= Work task =
The entries shown below are to be printed in full, unaltered.

*** Record extracts ***

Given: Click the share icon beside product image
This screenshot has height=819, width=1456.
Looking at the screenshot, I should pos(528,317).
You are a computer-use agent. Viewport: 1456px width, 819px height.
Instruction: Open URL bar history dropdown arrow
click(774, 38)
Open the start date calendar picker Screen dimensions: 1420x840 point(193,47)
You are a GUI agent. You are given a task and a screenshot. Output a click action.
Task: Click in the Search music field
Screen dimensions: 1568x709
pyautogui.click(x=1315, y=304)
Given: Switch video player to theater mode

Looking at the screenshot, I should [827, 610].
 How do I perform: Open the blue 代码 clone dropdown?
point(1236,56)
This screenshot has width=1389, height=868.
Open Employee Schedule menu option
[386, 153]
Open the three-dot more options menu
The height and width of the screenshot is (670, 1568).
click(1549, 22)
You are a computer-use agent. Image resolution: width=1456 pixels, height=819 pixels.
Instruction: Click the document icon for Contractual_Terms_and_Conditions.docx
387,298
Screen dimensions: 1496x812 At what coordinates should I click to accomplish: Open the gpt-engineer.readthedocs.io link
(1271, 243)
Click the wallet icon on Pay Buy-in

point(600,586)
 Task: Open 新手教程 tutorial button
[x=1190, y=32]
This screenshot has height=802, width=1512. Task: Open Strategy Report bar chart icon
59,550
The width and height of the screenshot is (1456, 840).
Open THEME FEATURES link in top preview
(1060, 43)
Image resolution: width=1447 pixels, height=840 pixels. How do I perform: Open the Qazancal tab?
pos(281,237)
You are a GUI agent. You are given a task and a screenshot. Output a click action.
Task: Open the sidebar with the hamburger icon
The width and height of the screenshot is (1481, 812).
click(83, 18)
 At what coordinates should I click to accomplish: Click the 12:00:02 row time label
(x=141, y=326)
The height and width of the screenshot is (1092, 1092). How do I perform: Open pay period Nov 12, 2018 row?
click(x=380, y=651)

*** End of Record extracts ***

= The completed task =
Given: Click the share icon beside product image
This screenshot has height=819, width=1456.
Looking at the screenshot, I should pos(528,317).
You are a computer-use agent. Viewport: 1456px width, 819px height.
Instruction: Open URL bar history dropdown arrow
click(774, 38)
Open the start date calendar picker Screen dimensions: 1420x840 point(193,47)
You are a GUI agent. You are given a task and a screenshot. Output a click action.
Task: Click in the Search music field
Screen dimensions: 1568x709
pyautogui.click(x=1315, y=304)
Given: Switch video player to theater mode

Looking at the screenshot, I should [827, 610].
 How do I perform: Open the blue 代码 clone dropdown?
point(1236,56)
This screenshot has width=1389, height=868.
Open Employee Schedule menu option
[386, 153]
Open the three-dot more options menu
The height and width of the screenshot is (670, 1568).
click(1549, 22)
You are a computer-use agent. Image resolution: width=1456 pixels, height=819 pixels.
Instruction: Click the document icon for Contractual_Terms_and_Conditions.docx
387,298
Screen dimensions: 1496x812 At what coordinates should I click to accomplish: Open the gpt-engineer.readthedocs.io link
(1271, 243)
Click the wallet icon on Pay Buy-in

point(600,586)
 Task: Open 新手教程 tutorial button
[x=1190, y=32]
This screenshot has height=802, width=1512. Task: Open Strategy Report bar chart icon
59,550
The width and height of the screenshot is (1456, 840).
Open THEME FEATURES link in top preview
(1060, 43)
Image resolution: width=1447 pixels, height=840 pixels. How do I perform: Open the Qazancal tab?
pos(281,237)
You are a GUI agent. You are given a task and a screenshot. Output a click action.
Task: Open the sidebar with the hamburger icon
The width and height of the screenshot is (1481, 812).
click(83, 18)
 At what coordinates should I click to accomplish: Click the 12:00:02 row time label
(x=141, y=326)
The height and width of the screenshot is (1092, 1092). How do I perform: Open pay period Nov 12, 2018 row?
click(x=380, y=651)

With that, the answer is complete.